> [PASSAGE CHOISI]:
----------

La question de l’euro est une question politique. L’euro est une monnaie dont une caractéristique est donc qu’elle fait partie d’un système monétaire international. Un tel système, particulièrement en ce moment, est un système hiérarchisé : aujourd’hui, le système monétaire international est organisé autour d’une monnaie dominante, hégémonique, le dollar. On ne peut pas comprendre la construction européenne en général, et la construction monétaire en particulier, si on ne les examine pas sous l’angle de la relation entre cette construction et l’impérialisme américain, l’hégémonie du dollar.
Huit dates résument à grands traits l’histoire qui a conduit à la situation actuelle.
La première est celle de juillet 1944, date la conférence de Bretton Woods dans laquelle les alliés définissent – dans l’abstrait à l’époque car on est encore en guerre – ce que devrait être un nouveau système monétaire international, organisé autour du dollar lui-même convertible en or à un cours fixe.
Deuxième date : 1947 et l’annonce du plan Marshall. Les États-Unis lancent un programme d’aide sous forme de dons et de prêts en nature et en argent aux États européens avec comme objectif affiché de permettre leur reconstruction économique, et avec comme objectif sous-jacent de les ancrer dans le camp occidental au moment où s’engage la confrontation avec le camp soviétique. C’est le refus par l’Union soviétique de participer au programme Marshall, et l’interdiction faite aux pays sous son influence d’y participer, qui déclenche la guerre froide. Cette étape de 1947 est aussi une étape importante dans la construction européenne puisque les États-Unis demandent aux Européens de s’organiser pour gérer l’aide Marshall. Est créée à cet effet l’Organisation européenne de coopération économique (OECE) qui, depuis cette époque, a changé de nom et de nature pour devenir une organisation internationale, l’OCDE (Organisation de coopération et de développement économique).

----------

> [LIGNES]:
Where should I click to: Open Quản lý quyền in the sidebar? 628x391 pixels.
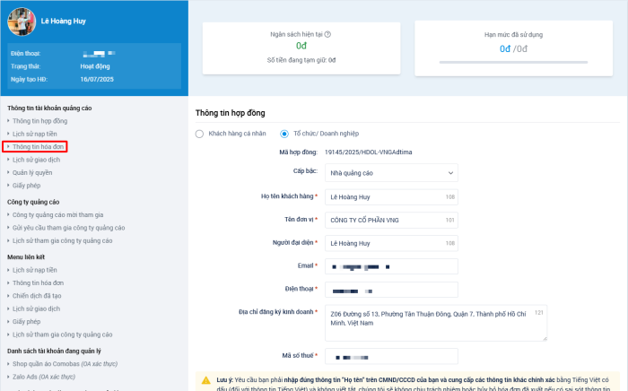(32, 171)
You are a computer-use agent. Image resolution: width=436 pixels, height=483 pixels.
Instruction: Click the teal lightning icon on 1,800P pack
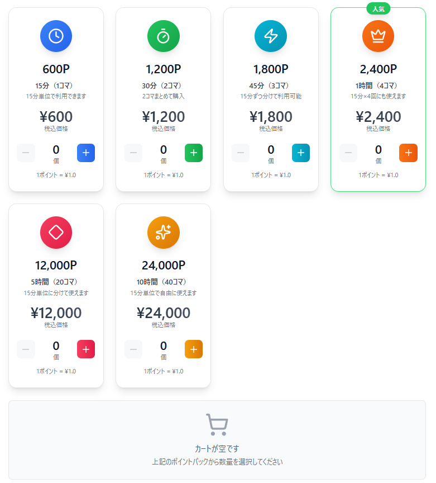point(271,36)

----------

> [TÂCHES]:
1. Mettez en anglais cette phrase du passage sur l’euro : « Huit dates résument à grands traits l’histoire qui a conduit à la situation actuelle. »
2. Répondez brièvement à ces questions sur le passage sur l’euro.
(a) Autour de quelle monnaie le système monétaire international est-il organisé aujourd’hui ?
(b) En quel mois et en quelle année a eu lieu la conférence de Bretton Woods ?
(c) Quel nom porte aujourd’hui l’OECE ?

> [RÉPONSES PAR TÂCHE]:
1. Eight dates broadly sum up the history that led to the current situation.

2.
(a) Le dollar.
(b) En juillet 1944.
(c) L’OCDE (Organisation de coopération et de développement économique).